DICKSON, Okla. (KFOR) – A Dickson woman was seriously hurt when she was attacked by a monkey outside her home.
Brittany Parker said she was concerned for her safety when she saw the monkey acting erratically on her front porch.
“He was jumping off of my railing and hitting my storm door,” said Parker.
The animal broke part of the handle on her storm door.
Parker called Dickson police who arrived minutes later.
“The monkey came running up to the officer, then kind of just stood around, just staring at the officer,” said Tim Duncan, Dickson police chief.
Parker said she felt safe enough to go outside and speak with the officer, but shortly after she walked out of her door the animal charged at her.
“He ran up my back and jumped onto my head, pulled my hair out, and then ripped my ear in half like you would a piece of paper,” said Parker.
The woman managed to run back inside her home.
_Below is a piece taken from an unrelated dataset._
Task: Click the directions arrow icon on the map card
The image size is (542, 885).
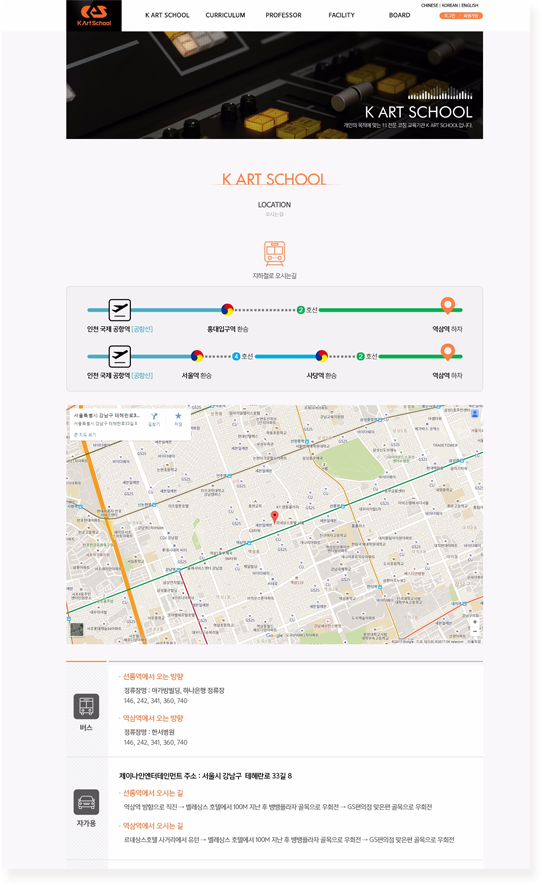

Her ear was mangled and severely injured.
Police said the animal, which belonged to a neighbor, took off and eventually hid in a wooded area by the home.
EMS arrived to treat Parker while officers and a game warden tried to come up with a plan to catch the monkey.
“Our first concern is protecting the public safety,” said Micah Holmes, with the Oklahoma Department of Wildlife Conservation.
Monkeys are not in the department’s jurisdiction, but Holmes said wardens will assist officers if they need help during these kinds of situations, which he said were unusual.
“We did attempt to try to locate and catch the primate, but just was unsuccessful,” said Duncan.
Parker said she called a family friend to help.
“He came over here, and after I had been attacked, the monkey went out to his vehicle, slapped him across the face, and pulled his hair,” said Parker.
The man then reportedly shot and killed the monkey.
“I’ve been doing this now, going on 20 years,” said Duncan. “And this is the first time ever for me.”
Parker was taken to a hospital in Ardmore before being transferred to OU Medical in Oklahoma City for treatment.
Monkeys are not illegal in Oklahoma, according to the Oklahoma Department of Agriculture, Food and Forestry.
It will now be up to the district attorney to decide what happens next as far as possible charges or fines are concerned.
Duncan said the feds could also possibly get involved.